> [ASSIGNMENT]:
Below are some records; find each line that carries the word "marker" and copy it.

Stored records

......

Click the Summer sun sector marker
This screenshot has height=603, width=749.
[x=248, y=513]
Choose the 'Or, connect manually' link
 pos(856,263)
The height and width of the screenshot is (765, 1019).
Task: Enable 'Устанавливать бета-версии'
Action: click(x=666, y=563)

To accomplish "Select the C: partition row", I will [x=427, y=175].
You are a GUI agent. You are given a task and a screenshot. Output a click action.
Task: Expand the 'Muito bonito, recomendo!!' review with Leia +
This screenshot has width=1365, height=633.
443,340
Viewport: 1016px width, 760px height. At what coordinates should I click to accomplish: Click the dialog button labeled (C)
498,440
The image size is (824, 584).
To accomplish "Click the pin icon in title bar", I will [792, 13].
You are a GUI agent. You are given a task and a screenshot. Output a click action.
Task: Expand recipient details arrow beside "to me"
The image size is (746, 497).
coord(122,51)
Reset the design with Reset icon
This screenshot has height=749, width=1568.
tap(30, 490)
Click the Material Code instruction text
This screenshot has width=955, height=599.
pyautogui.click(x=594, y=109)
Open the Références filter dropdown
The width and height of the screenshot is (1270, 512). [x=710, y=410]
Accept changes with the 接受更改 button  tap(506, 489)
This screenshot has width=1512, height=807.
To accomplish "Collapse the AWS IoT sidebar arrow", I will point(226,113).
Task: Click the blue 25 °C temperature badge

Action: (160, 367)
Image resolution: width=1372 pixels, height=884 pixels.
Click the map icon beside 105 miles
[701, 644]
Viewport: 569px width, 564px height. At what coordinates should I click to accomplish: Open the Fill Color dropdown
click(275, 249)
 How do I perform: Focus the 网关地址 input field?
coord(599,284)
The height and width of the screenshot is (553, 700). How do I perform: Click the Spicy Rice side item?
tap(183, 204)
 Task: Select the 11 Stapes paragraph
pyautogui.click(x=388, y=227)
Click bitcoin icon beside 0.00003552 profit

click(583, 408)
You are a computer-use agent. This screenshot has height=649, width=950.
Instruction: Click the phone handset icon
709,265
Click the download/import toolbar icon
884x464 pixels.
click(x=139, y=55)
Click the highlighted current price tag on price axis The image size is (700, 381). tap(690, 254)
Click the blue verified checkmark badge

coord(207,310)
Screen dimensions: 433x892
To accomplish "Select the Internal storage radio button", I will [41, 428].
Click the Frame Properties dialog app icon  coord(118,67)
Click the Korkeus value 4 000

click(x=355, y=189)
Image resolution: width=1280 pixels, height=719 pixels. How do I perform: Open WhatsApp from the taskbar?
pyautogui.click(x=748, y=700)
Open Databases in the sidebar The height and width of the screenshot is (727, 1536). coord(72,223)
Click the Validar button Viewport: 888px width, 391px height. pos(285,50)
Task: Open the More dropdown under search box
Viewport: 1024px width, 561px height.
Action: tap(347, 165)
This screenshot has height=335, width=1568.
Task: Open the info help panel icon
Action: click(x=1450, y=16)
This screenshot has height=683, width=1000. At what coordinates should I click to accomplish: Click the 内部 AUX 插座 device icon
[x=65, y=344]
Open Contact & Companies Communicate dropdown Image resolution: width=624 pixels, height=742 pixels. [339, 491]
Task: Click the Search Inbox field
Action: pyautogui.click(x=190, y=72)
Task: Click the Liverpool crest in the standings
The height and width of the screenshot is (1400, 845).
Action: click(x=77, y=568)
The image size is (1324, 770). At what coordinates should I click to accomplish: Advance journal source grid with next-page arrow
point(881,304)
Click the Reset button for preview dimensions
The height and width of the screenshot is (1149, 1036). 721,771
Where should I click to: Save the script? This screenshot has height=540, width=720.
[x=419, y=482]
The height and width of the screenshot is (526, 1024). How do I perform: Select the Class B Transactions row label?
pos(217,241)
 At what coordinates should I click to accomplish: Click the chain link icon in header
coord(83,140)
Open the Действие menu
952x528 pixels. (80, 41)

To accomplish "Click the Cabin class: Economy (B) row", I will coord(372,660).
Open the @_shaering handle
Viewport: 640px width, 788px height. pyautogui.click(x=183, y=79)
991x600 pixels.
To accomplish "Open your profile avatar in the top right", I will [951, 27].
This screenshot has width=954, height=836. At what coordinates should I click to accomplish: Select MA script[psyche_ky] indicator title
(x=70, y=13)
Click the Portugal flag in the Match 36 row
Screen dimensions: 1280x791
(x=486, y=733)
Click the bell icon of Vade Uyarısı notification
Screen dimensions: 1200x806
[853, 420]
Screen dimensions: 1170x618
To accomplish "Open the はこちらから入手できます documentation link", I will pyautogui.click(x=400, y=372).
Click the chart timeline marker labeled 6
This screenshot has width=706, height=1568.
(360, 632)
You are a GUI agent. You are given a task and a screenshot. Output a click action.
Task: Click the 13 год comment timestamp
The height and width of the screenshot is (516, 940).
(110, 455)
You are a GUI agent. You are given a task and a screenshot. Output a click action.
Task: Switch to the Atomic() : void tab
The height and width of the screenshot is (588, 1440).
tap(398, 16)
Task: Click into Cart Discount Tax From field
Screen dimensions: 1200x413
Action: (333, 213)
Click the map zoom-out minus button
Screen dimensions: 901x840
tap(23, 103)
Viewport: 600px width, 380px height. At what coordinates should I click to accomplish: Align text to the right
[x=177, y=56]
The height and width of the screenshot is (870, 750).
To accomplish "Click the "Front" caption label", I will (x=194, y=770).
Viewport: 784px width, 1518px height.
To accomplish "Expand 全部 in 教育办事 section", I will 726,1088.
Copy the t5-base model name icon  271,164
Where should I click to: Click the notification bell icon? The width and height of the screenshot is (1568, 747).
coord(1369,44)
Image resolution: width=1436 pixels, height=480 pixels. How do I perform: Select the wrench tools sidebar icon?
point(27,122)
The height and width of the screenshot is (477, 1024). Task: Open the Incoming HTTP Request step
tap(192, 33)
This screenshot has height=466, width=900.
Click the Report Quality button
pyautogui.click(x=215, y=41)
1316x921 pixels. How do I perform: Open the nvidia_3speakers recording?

......

> [EXERCISE ANSWER]:
Click the Summer sun sector marker
Click the chart timeline marker labeled 6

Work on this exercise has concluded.